Mobilization fees received and costs incurred to mobilize rigs from one market to another are recognized at the time mobilization services are performed.

15. We note your disclosure on page 67, under Drilling and Oil Field Services Segment, stating that you record revenues related to services performed for third-parties, including third-party working interests in wells that you operate. Tell us how you determined that your accounting does not conflict with the guidance in Rule 4-10(c)(6)(iv)(C) of Regulation S-X, stating that “no income may be recognized for contractual services performed on behalf of investors in oil and gas producing activities managed by the registrant or an affiliate.”

Response

We note that we believe that the applicable guidance is found in Rule 4-10(c)(6)(iv)(B) of Regulation S-X, and not Rule 4-10(c)(6)(iv)(C), because the Company’s acquisition of its ownership interest in the properties was at least one year prior to the date of the service contract and came about through transactions unrelated to the service contract. Further, the ownership interest in the properties is unaffected by the service contract. Accordingly, we submit that the referenced disclosure is accurate and compliant with applicable guidance.

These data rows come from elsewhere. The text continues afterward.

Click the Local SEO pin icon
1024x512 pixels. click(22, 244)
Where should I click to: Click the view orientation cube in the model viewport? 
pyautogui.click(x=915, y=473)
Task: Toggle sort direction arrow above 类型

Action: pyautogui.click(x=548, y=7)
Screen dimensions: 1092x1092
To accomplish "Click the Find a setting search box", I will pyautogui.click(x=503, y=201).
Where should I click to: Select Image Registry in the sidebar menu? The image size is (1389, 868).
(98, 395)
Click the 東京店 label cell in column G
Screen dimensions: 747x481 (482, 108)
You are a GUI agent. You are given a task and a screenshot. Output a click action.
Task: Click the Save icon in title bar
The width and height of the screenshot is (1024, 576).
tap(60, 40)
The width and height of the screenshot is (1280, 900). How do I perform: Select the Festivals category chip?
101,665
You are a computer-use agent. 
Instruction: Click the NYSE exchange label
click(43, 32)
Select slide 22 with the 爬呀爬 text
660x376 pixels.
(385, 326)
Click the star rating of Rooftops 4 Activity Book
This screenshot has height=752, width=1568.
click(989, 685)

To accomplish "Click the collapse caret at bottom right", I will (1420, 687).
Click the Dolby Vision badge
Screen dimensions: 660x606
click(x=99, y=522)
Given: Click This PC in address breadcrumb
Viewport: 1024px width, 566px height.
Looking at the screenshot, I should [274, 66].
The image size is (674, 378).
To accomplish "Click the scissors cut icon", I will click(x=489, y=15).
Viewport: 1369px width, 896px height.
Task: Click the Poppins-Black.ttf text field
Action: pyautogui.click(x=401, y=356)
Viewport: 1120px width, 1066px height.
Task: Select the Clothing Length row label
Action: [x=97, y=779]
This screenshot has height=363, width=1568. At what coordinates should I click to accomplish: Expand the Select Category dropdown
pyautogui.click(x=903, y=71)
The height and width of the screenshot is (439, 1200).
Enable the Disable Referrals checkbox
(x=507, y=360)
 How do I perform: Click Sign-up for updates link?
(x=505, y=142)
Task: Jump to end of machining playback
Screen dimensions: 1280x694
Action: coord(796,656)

Further, the Company submits that Rule 4-10(c)(6)(iv)(C) is not applicable to the Company’s facts and circumstances as the referenced rule is in contemplation of a property’s sponsor or owner also providing contract services to manage other parties’ investment, such as contemplated by Rule 4-10(c)(6)(iv)(C)(iii) (e.g. when a registrant has organized and manages a limited partnership). Accordingly, the Company does not believe it has met criteria (C) since the Company does not receive an interest in the underlying property upon which the services are performed. Additionally, the Company is the operator, but not the manager, of the properties upon which the contractual services are performed.

Note 7—Property, Plant and Equipment, page F-32

Mr. H. Roger Schwall

U.S. Securities and Exchange Commission

Page 12

16. We note from the Form 8-K that you filed on May 8, 2013, Note 2(c), that you estimate you would have “incurred an impairment from full cost ceiling limitations of approximately $102.6 million” during the first quarter of 2013, although you provided no adjustment because this is not recurring. Please clarify the basis for this disclosure and explain why a full cost ceiling write-down was not recorded in historical financial statements for this period.

Response

The pro forma condensed statement of operations for the three months ended March 31, 2013 included in the Form 8-K filed by the Company on May 8, 2013 was prepared by adjusting the historical statement of operations of the Company on a pro forma basis to give effect to the sale of the Permian Properties to Sheridan Holding Company II, LLC and the use of a portion of the sale proceeds to fund the March 2013 redemption of SandRidge’s 9.875% Senior Notes due 2016 and 8.0% Senior Notes due 2018. The Company’s historical results were also adjusted to give effect to (i) the Company’s acquisition of oil and natural gas properties from Hunt Oil Company, Hunt Chieftain Development, L.P., and Hunt Oil Company of Louisiana, Inc., (ii) the acquisition of Dynamic Offshore Resources, LLC by SandRidge and SandRidge’s issuance of $750.0 million aggregate principal amount of 8.125% Senior Notes due 2022 to partially fund the acquisition of Dynamic, and (iii) the conveyance of royalty interests in certain oil and natural gas properties to SandRidge Mississippian Trust II by SandRidge, as if each of those transactions occurred on January 1, 2012.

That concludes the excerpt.